During the lockdown months, we were deemed as vulnerable and we suffered disproportionately from self-isolation. We really missed the spaces of connection and conversation that happen organically and spontaneously in creative and arts spaces, which have been closed for most part of 2020. In a bold move, we organised ourselves to replicate those chats, giving ourselves an accessible space to get creative at home, converse, connect, and just be, however we needed and wanted.

This implied that we let an entirely postal creative project take off. This happened because some of our members were not engaging with technology or had quickly become fed up with it. 

'A letter delivered in your home creates such joy!' said one of our members with joy. 

On 7 occasions between May and June 2020, I, in the capacity of co-ordinator of the group,  sent out 35 envelopes containing poetry and creative reads to members. Each week, I suggested a theme (for example: the art of healing, the tree of life, I am ... a poem) with an invitation to respond in an open and creative way, along with a stamped addressed envelope to facilitate a reply. 


Photo: My home is

It was delightful to see the creative, colourful, hopeful response from all our members – all our members took part at least once. A WhatsApp group was soon created as a supplementary medium for these creative exchanges and for making new suggestions for themes. This increased the engagement level dramatically and helped unleash the creative self in each one of us.

The project has had an 'overwhelmingly positive' effect on our members, and we have grown tremendously during this journey. Our most beautiful output has been the collective poem 'We are...' created in the final round of these postal exchanges. 

When the restrictions for social gatherings were lifted, we went to the National Garden for the first meet-up.

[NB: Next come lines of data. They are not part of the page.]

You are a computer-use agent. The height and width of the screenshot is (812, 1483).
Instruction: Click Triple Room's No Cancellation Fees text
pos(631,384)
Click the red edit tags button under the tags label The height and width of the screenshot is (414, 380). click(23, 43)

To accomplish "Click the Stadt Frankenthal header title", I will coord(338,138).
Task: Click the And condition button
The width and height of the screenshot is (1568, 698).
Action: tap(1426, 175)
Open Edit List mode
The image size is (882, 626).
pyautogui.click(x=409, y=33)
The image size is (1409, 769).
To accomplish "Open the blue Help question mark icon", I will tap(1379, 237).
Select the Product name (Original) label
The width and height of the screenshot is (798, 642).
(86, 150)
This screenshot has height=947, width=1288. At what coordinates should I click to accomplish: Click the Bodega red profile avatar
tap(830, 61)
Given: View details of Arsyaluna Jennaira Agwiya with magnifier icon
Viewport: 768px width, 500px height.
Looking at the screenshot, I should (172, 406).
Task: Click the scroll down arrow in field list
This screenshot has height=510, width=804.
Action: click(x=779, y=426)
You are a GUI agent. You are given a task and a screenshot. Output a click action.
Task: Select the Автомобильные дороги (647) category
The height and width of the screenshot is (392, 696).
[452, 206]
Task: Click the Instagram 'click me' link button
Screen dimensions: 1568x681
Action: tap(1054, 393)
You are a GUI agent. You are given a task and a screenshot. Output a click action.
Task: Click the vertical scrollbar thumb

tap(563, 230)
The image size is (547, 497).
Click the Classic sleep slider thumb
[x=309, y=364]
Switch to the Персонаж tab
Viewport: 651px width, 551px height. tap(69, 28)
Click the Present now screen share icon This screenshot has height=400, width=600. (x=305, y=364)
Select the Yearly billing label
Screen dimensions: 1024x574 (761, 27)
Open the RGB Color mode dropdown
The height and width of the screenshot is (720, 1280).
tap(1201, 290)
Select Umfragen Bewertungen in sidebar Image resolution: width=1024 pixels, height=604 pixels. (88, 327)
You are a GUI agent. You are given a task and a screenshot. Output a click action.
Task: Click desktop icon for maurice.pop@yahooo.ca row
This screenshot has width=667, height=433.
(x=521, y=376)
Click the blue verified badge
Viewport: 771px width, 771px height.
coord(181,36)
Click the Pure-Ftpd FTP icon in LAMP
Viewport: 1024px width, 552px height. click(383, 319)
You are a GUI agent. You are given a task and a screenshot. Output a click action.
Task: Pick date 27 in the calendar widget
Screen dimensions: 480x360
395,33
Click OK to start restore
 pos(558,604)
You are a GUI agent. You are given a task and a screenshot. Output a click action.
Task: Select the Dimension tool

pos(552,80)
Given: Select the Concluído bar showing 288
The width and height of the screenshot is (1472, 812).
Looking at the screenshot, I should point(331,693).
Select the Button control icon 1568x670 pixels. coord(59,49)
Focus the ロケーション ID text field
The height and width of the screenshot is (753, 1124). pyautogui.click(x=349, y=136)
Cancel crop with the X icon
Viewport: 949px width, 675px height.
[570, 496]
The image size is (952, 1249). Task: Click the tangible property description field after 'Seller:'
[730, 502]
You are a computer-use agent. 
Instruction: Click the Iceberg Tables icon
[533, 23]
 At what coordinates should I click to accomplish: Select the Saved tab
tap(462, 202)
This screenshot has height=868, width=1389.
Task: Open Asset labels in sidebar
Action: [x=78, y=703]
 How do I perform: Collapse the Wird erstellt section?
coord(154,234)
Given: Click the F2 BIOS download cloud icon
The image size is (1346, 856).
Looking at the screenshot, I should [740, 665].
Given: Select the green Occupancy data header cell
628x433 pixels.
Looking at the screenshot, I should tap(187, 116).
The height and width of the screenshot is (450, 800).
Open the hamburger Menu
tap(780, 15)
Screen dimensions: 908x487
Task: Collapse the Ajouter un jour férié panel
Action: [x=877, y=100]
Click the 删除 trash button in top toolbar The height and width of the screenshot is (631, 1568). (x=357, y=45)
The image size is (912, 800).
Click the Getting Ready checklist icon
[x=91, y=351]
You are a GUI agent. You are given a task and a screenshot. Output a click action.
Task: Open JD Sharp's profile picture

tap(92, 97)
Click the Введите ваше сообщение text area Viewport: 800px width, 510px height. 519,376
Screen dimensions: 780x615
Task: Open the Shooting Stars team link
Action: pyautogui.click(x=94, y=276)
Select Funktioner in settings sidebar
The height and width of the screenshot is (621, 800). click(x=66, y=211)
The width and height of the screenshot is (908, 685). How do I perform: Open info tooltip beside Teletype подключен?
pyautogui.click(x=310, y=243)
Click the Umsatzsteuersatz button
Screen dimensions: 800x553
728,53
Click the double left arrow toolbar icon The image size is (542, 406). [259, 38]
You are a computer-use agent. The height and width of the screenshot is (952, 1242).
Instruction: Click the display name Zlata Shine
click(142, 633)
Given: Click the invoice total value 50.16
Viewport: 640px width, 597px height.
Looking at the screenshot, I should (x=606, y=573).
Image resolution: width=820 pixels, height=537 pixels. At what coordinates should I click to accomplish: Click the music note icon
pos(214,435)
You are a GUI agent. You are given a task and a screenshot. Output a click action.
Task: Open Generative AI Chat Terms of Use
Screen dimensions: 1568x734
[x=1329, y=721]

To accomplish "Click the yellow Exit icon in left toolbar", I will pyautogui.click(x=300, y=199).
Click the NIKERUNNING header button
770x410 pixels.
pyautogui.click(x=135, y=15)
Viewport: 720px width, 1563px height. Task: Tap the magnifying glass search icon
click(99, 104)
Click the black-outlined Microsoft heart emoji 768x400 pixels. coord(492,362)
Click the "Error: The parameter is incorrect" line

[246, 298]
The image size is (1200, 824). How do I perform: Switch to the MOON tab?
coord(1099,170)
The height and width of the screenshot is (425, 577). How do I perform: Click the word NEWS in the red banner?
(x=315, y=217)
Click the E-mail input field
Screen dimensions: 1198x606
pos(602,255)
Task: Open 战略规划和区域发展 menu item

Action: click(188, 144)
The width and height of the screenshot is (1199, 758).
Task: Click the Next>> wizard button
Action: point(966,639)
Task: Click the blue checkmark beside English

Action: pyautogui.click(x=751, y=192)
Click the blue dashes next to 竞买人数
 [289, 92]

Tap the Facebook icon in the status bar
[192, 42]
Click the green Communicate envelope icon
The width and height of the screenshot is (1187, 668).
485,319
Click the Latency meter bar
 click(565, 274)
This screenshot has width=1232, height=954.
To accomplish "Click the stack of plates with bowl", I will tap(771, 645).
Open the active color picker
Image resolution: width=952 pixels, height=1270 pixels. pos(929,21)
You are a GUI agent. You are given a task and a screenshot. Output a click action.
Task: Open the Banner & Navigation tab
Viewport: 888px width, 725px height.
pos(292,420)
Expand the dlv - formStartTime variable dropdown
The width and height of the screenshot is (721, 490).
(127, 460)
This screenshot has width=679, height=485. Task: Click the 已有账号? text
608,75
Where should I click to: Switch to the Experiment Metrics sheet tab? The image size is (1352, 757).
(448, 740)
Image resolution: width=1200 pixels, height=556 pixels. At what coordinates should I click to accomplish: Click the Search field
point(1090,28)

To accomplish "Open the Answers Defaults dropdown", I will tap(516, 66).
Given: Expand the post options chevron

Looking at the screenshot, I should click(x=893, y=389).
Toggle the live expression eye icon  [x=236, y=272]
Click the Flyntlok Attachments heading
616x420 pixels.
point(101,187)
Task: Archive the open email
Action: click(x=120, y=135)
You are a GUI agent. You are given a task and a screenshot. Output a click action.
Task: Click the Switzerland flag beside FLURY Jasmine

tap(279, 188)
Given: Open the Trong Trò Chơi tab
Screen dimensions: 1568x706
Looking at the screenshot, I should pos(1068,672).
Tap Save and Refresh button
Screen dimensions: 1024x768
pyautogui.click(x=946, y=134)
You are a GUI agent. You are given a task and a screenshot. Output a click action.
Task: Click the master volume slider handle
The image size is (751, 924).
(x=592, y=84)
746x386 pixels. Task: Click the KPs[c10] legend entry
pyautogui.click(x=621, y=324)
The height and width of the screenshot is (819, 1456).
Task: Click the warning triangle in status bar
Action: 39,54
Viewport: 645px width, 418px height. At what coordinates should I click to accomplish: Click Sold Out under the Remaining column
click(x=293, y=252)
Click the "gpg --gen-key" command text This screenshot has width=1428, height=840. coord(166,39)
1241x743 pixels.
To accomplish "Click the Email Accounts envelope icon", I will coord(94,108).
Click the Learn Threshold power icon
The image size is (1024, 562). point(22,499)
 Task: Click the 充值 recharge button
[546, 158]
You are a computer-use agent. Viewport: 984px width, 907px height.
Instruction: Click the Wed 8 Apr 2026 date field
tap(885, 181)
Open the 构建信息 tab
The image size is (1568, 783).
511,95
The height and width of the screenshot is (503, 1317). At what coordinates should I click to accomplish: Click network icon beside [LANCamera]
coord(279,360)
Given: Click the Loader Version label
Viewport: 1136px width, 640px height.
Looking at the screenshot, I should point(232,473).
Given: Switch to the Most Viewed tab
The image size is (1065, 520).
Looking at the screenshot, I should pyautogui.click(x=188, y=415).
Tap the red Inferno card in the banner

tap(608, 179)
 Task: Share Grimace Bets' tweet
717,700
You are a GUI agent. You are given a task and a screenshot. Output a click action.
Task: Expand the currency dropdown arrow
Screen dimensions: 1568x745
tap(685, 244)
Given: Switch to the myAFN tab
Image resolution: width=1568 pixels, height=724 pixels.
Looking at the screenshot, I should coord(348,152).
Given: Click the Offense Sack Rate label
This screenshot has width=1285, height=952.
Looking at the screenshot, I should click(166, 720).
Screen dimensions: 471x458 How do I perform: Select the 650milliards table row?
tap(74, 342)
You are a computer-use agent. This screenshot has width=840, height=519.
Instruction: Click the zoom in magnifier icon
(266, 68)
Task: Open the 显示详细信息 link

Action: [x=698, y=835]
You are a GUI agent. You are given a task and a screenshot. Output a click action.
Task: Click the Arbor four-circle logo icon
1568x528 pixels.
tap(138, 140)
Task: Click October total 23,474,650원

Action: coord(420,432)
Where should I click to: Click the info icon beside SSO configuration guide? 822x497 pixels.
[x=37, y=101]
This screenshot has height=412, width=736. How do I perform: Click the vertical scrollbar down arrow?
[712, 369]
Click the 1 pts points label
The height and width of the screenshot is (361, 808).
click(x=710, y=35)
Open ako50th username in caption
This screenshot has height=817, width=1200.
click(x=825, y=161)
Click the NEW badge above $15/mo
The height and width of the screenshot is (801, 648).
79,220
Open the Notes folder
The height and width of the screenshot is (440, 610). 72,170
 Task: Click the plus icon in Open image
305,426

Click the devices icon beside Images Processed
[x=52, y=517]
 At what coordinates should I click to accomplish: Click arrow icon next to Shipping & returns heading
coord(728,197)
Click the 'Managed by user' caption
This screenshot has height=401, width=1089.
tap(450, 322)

Walking along, we recalled the best moments of our creative exchanges and performed collectively our group poem...and sometimes, we dreamed a better world could be possible.

Despite the bleakness around us, we managed to remain connected and remainhopeful in the power of people and communities to become stronger and re-imagine, like our group, other ways to care. 

Why the current practices are not effectively supporting people facing complex disadvantages:
•    Disabled, amongst which neuro-diverse people are seen primarily as ‘benefit claimants’ and ‘needy’ & their relationship with the system has a fundamental power imbalance.
•    Traditional, top-down approaches & assumptions turn out to narrow the scope of delivery in terms of digital services or training programmes;
•    Even if support was improved, the lack of trust in the system means disabled people may not engage.

Our small-scale initiative suggests a community-led approach as response:
•    Treating people as people;
•    Starting with people’s strengths;
•    Empowering people to make their own choices;
•    Support based on what people need, including but not limited to financial, emotional and technical support;
•    Starting where trust already exists.


We hope that this creative practice will provide inspiration for others working on these issues and encourage them to call for a more radical overhaul of the current approach around technology and disabled people. 

We want to see a more expansive debate that is less constrained by the parameters of the current top-down system and more open to a community-led approach
Photo: My life tree

We want to encourage more collaboration between those individuals and organisations who recognise the need for an overhaul of the current approach and want to build a more accessible and fairer future. 

Viewing accessibility as a human right, is critical for building resilience for particularly vulnerable groups (whatever the level of vulnerability is) and for the long-term sustainability of any community or organisation. It is paramount to achieve inclusion. 

 

About the author

I am a community artist exploring the nexus between arts and well-being and how the latter can be achieved by way of participatory arts. My work is community-driven operating in an expanded field that includes performance, installation, participatory public art, drawing, digital media and writing. While works are diverse in range, they have in common a close working with attention and perception and a concern with the actuality of things and of situations.